COVID-19 numbers fall and recoveries surge, but the Middle East puzzle baffles

COVID-19: Two more test coronavirus positive in Kerala
Health Minister K K Shailaja

Thiruvananthapuram: Like a torn kite that has very nearly touched the ground but is still kept floating by the breeze, the daily tally of fresh COVID-19 cases in Kerala gives the impression of a contagion at its last gasp. On Sunday, quite in keeping with the low single digit figures in the previous days, only two have tested positive; one each in Kannur and Kasaragod.

And both are foreign returnees, one from Abu Dhabi and the other from Dubai. With these two positive cases, the total confirmed cases in Kerala has crossed the 400 mark; now it is 401.

On the other hand, recovery has continued its buoyant upswing. As has been the trend in the last eight days, recovery far outstripped the new cases on Sunday, too. On the day, 13 had recovered, more than six times the new cases declared. Now, 270 or nearly 68 per cent of the total confirmed cases have survived the virus.

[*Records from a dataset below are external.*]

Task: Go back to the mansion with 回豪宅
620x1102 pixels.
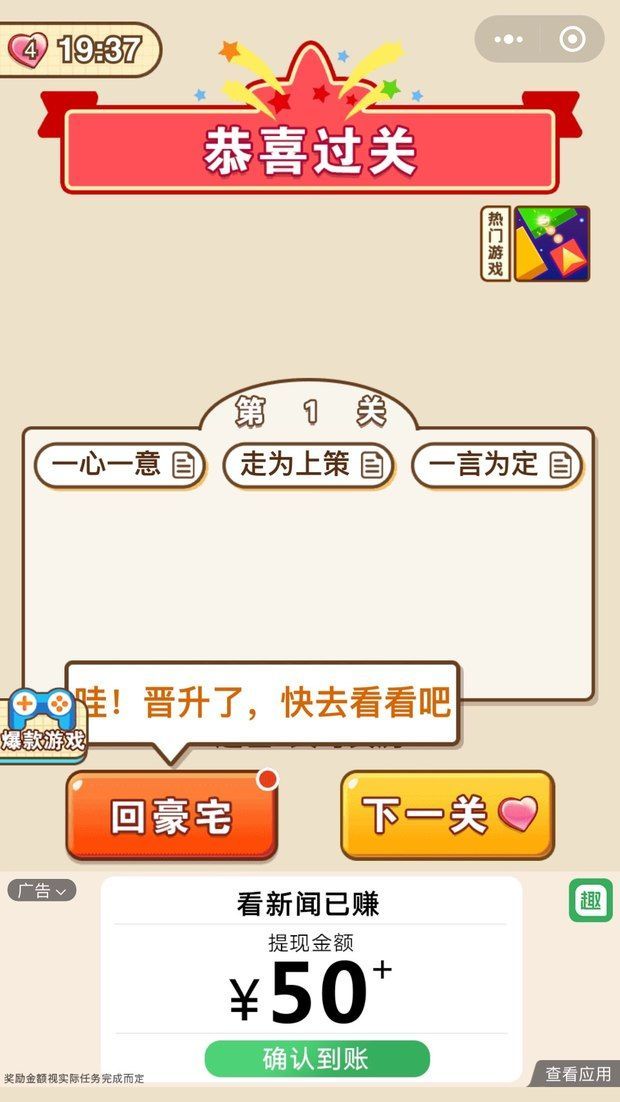Action: click(171, 816)
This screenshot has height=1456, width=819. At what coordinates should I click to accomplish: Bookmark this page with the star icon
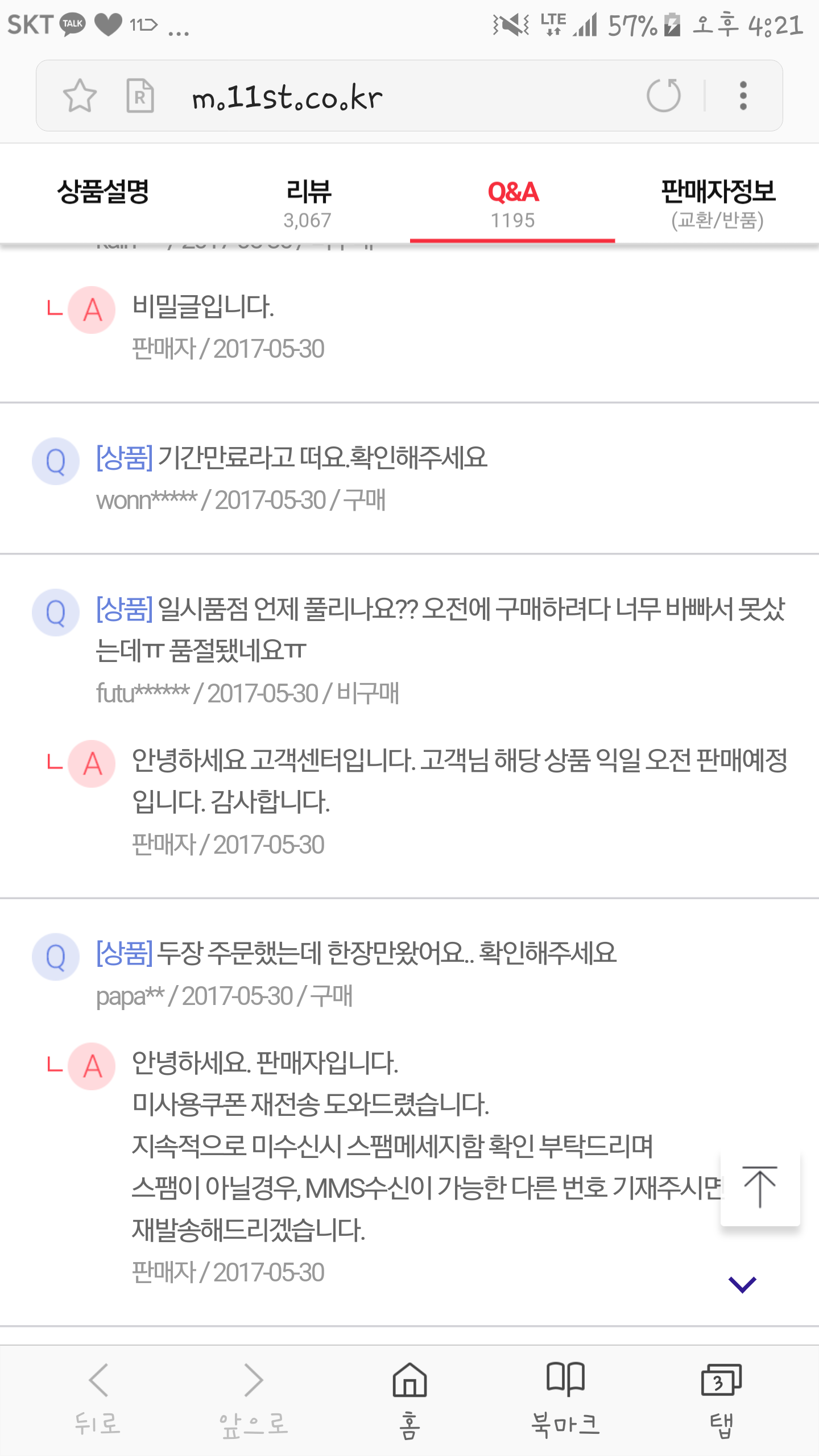click(x=80, y=96)
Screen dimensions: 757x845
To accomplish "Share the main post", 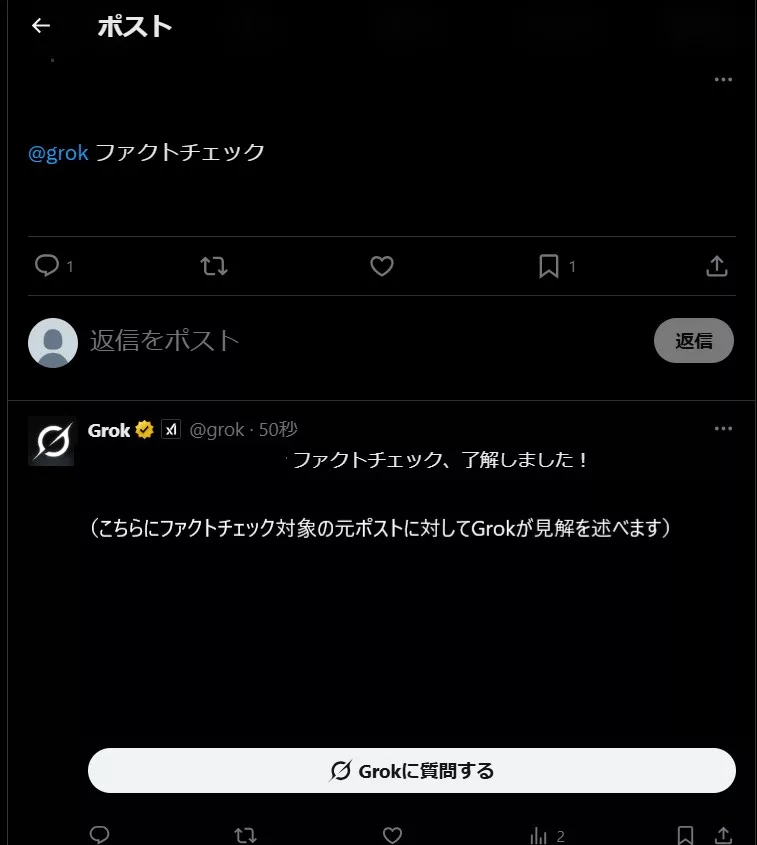I will [x=716, y=266].
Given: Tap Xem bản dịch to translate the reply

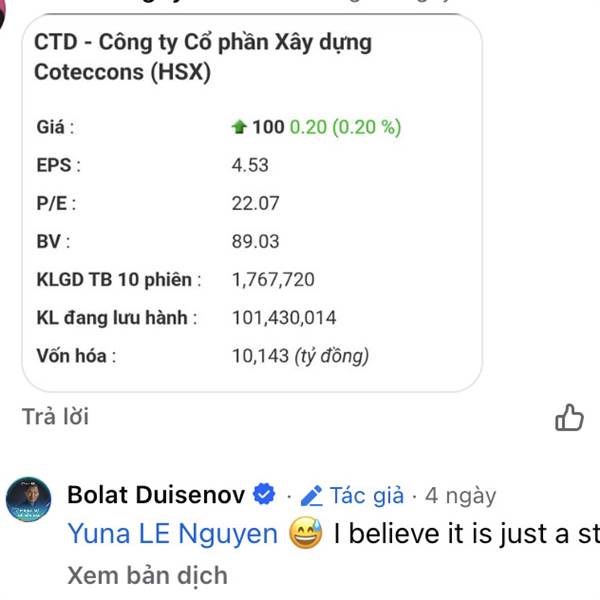Looking at the screenshot, I should (147, 575).
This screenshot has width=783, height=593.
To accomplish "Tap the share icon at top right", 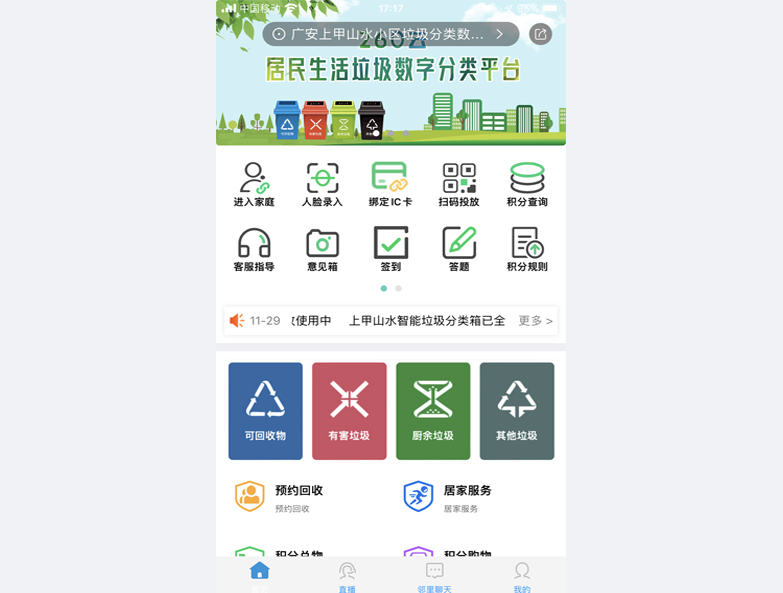I will coord(540,34).
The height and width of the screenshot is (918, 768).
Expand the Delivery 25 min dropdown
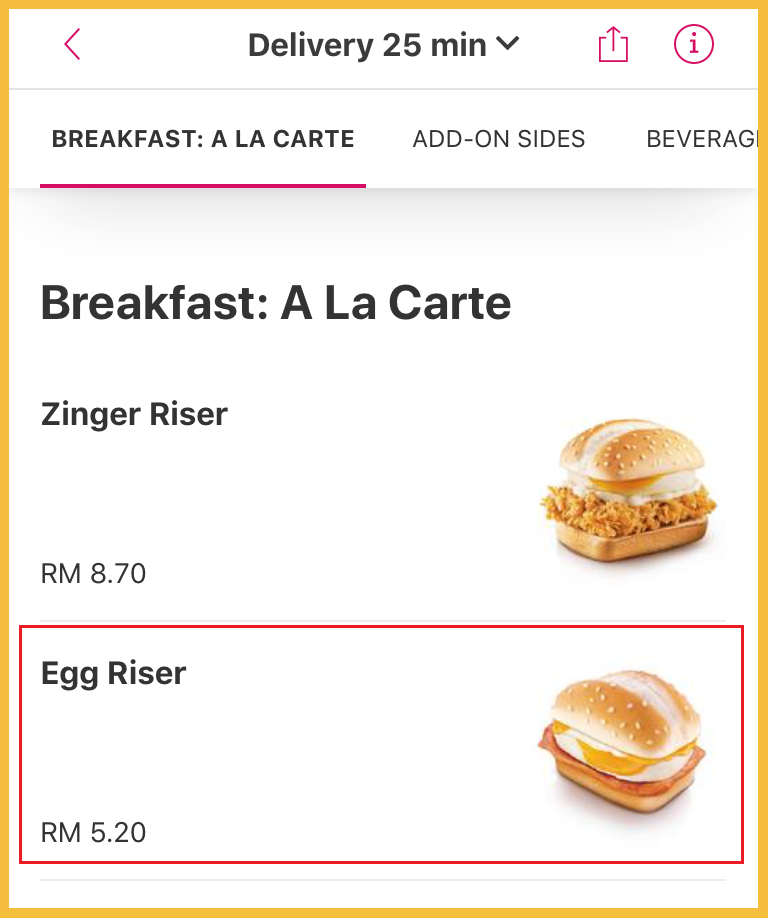(384, 45)
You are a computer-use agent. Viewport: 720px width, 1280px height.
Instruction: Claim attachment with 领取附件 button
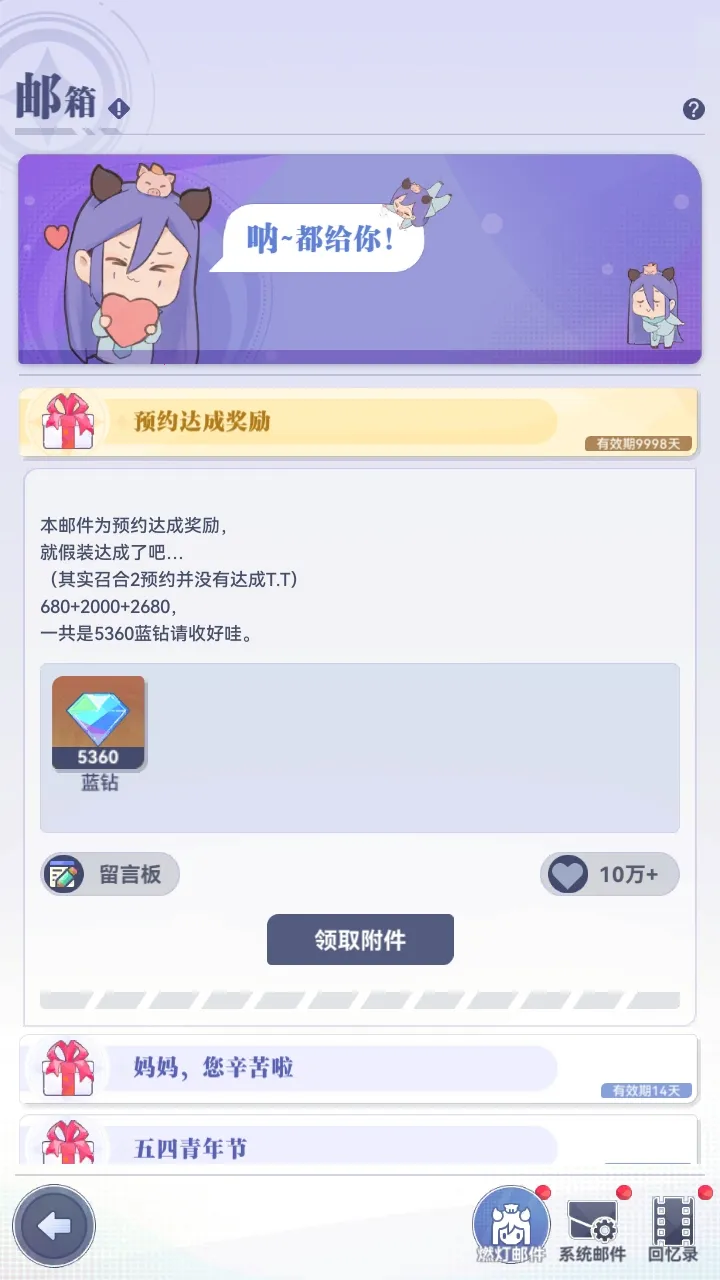tap(360, 940)
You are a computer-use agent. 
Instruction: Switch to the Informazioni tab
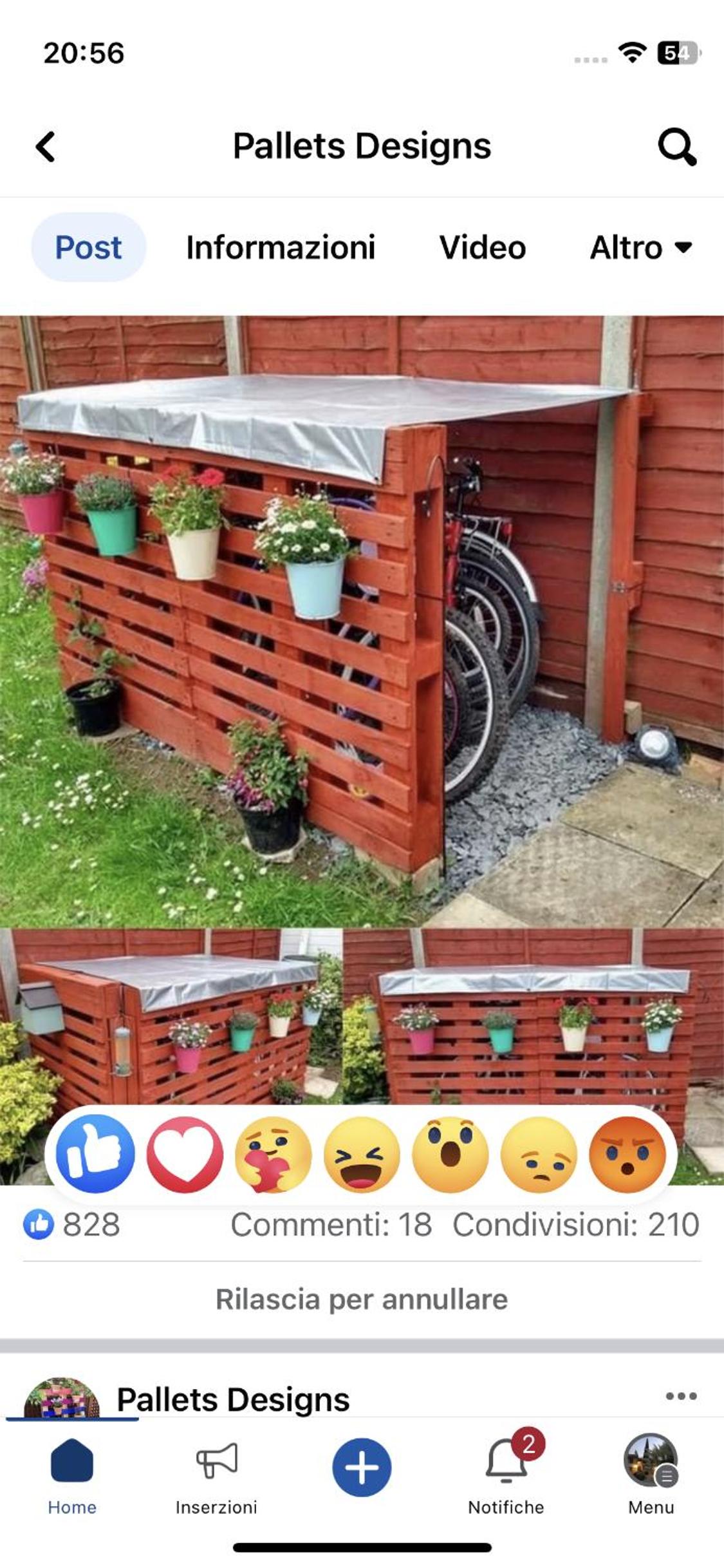click(281, 247)
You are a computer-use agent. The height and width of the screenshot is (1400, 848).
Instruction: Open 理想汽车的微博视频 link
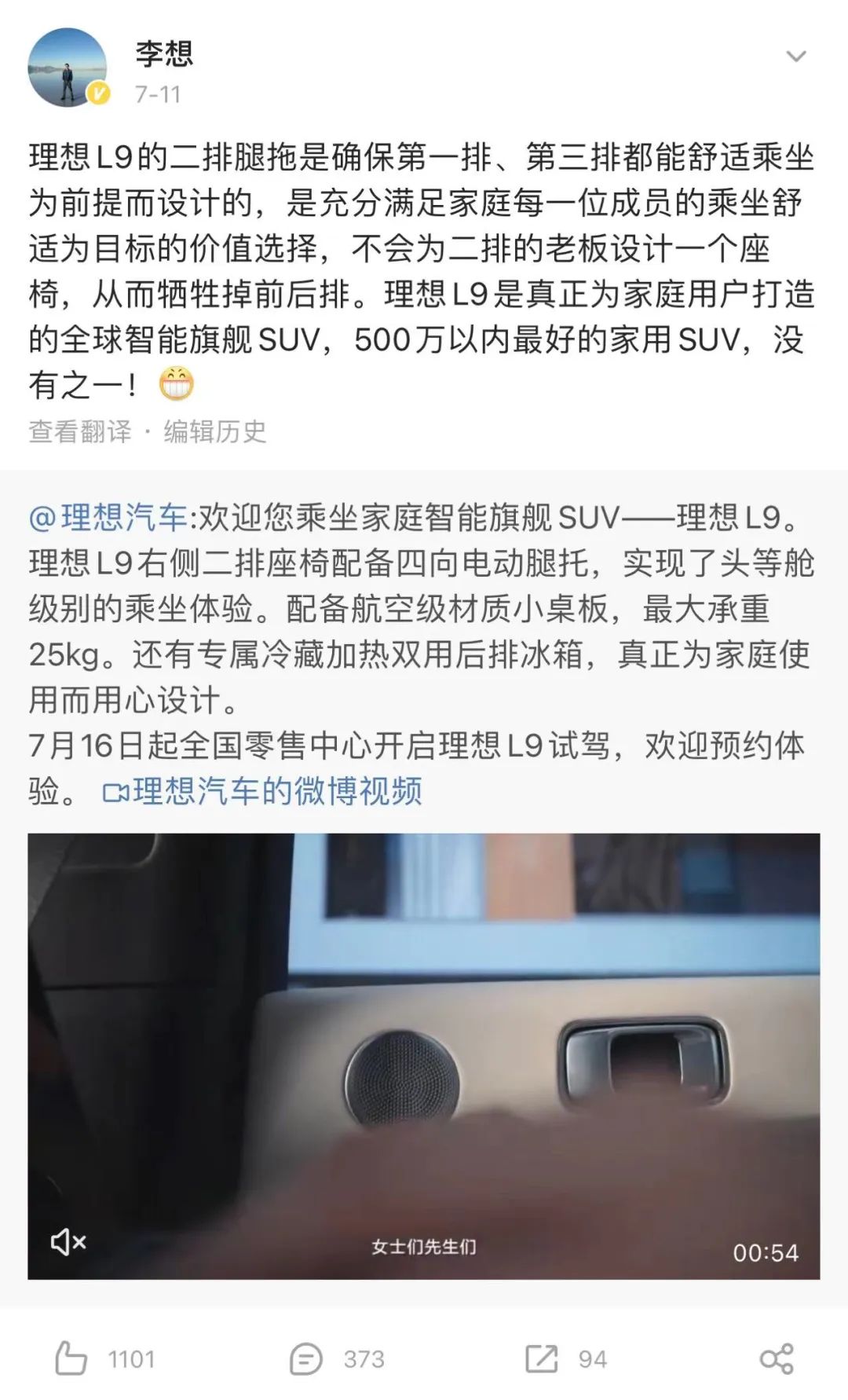(263, 791)
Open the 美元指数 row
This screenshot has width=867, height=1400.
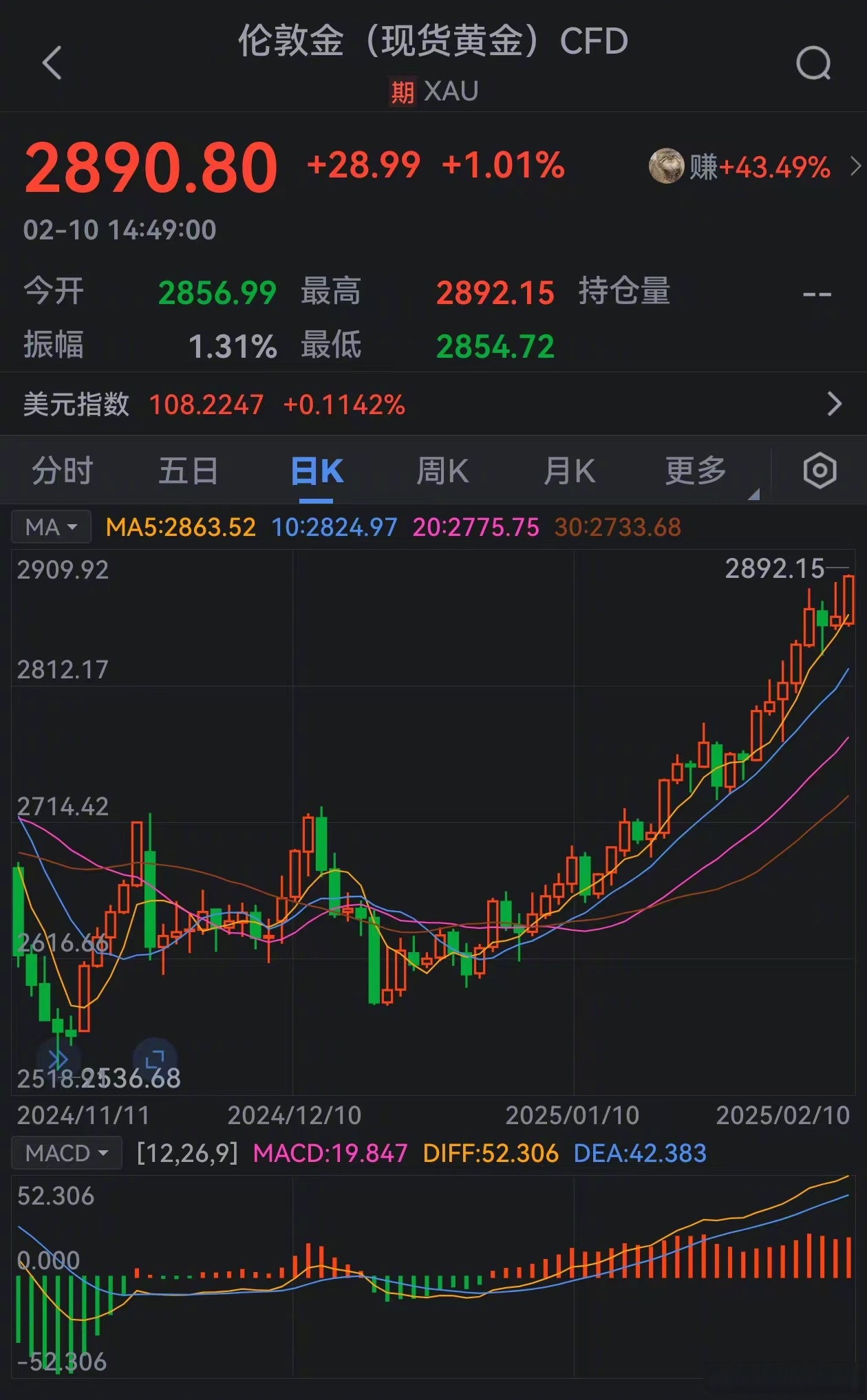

Of the 13 who shrugged off the virus on Sunday, eight are in Kasaragod, bringing down the total active cases in the northernmost district to 46. This also brings the district, which had 169 confirmed cases, almost level with Kannur, which now has 45 active cases.

Kannur's recovery had been relatively slow. If eight Kasaragod patients had recovered on Sunday, only three had recovered in Kannur. If 73 per cent of the infected had recovered in Kasaragod, the recovery rate for Kannur is only 47 per cent.

One each in Malappuram and Thrissur, too, had beaten back the virus. With the recovery recorded on Sunday, Thrissur becomes the third district in Kerala with zero COVID-19 cases; the district had 13 confirmed cases.

Middle East conundrum

Nonetheless, the continued emergence of positive cases among the quarantined foreign returnees has baffled health officials. Over 30 returnees have tested positive after April 7, the time when the WHO-prescribed maximum incubation period of the last person who landed in Kerala was supposed to end.

Officially, health officials have put up a brave front. "These people are not in the least infective, and are mostly asymptomatic. It is not a matter of worry," top experts Onmanorama talked to said.

However, two returnees based in Kozhikode's Edacherry who had tested positive after 27 and 28 days of their return had infected their entire families. Health experts now say that prolonged incubation period is also a sign that the viral load is negligible. Nonetheless, they have no convincing answer to the Edacherry factor. “I should be considered highly rare,” is what a top official said.

Re-prioritise testing

Even then some experts with the Health Department feel that all foreign returnees in quarantine should have been tested after they had completed 14 days in quarantine whether symptomatic or not. "It is still not too late. We now have 55,590 people under surveillance. At least 10 per cent of them would be foreign returnees. Let us test them on an emergency basis and, if they are found infected, we can swiftly isolate them in hospitals and quarantine their immediate contacts and test them," another top health official said.

Nonetheless, the current pattern of testing is a major hindrance. "Now we do a lot of tests on those admitted in hospitals. The ICMR protocol is that two back to back tests should show negative for a person to be discharged. This is both a waste of time and resources," the official said. “We should use the tests more on quarantined people than those in hospitals who have freed of their symptoms,” he added.

Home freedom

The quality of home quarantine is another matter of concern. Many of the foreign returnees, it has been found, mingle quite freely with their family members. The Health Department has specified that a person under home quarantine should have a bath-attached room and is not supposed to come out of that room. This is followed mostly in the breach.


"In some cases it has also been found that these returnees had started going out after 14 days, unaware that their quarantine period is 28 days," the health official said.